Despite good showings all around, the painting and calligraphy segment — which broke its previous record — stands out, as several high profile works saw pitched bidding by local collectors. “Tie Guai Yi” (铁拐李) by Qi Baishi (齐白石, 1864-1957), whose works ranked second only to Picasso in sales last year, sold for 7.8 million yuan (US$1.2 million), seven times its pre-sale estimate. An antique calligraphic work by Wang Duo (王铎, 1592-1652) also excited bidders, eventually selling for 7.4 million yuan ($1.1 million). Contemporary calligraphy proved popular as well, with one work by Feng Dazhong (冯大中, b. 1949) selling for 5.2 million yuan ($762,000).
Though new Chinese collectors continue to focus heavily on painting — a trend that we’ll certainly see in action at the Sotheby’s spring auctions in Hong Kong next week — the market for rare baijiu (traditional Chinese spirits) also continues to heat up.
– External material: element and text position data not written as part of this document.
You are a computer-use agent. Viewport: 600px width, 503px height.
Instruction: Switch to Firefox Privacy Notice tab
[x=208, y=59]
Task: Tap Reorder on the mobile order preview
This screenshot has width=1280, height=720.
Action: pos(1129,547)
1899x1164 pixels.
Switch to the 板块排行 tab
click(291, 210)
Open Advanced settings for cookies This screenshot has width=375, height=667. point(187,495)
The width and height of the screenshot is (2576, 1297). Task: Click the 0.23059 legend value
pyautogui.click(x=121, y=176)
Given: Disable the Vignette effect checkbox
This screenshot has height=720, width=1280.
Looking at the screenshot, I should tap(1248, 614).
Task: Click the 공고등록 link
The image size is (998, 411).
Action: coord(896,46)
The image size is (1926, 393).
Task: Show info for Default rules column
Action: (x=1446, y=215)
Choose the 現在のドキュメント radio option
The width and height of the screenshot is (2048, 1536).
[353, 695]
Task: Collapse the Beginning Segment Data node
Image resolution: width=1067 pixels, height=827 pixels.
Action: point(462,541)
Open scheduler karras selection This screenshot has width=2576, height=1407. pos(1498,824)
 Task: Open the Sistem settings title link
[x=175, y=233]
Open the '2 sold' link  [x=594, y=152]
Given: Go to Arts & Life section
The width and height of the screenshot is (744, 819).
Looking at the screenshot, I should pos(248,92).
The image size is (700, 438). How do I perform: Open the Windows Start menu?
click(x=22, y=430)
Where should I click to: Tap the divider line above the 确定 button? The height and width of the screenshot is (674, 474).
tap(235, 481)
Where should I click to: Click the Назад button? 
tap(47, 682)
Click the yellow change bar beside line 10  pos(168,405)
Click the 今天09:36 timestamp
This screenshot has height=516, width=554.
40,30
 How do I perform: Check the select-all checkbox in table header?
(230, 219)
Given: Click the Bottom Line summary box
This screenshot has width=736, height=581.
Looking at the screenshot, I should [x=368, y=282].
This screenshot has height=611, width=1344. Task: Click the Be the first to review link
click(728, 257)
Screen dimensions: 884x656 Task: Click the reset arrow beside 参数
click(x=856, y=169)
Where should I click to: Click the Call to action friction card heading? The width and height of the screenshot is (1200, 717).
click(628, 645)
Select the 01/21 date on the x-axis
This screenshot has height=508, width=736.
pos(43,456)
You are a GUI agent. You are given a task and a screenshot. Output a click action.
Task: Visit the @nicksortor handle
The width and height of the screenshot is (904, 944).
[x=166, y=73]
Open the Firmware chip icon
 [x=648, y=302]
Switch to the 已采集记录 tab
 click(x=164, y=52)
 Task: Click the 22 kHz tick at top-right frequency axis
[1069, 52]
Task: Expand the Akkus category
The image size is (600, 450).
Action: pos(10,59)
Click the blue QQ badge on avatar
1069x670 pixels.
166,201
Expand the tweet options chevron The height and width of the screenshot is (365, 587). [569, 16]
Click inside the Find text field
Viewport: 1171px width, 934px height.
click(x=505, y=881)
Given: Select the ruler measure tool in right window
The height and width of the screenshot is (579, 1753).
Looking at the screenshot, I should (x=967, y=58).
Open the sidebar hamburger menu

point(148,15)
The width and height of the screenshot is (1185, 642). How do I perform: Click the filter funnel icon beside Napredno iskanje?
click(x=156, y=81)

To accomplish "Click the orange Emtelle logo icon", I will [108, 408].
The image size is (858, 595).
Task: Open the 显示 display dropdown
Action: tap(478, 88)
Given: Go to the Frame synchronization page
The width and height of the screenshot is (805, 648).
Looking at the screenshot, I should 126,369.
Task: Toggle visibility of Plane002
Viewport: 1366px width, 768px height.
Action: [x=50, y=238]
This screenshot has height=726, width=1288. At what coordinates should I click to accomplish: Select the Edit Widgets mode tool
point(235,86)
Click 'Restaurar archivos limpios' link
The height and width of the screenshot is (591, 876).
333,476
Among the lots sold this week at China Guardian was a bottle of 1956 Maotai that set collectors ablaze, finally going for a whopping 1.8 million yuan ($274,000), beating the record-breaking 1958 bottle that sold for 1.45 million yuan ($220,000) last December.
With results like these, particularly for artists like Qi Baishi who have quietly become nearly as valuable as Western juggernauts like Picasso and Warhol, it’s no wonder China is now reportedly the world’s largest art market.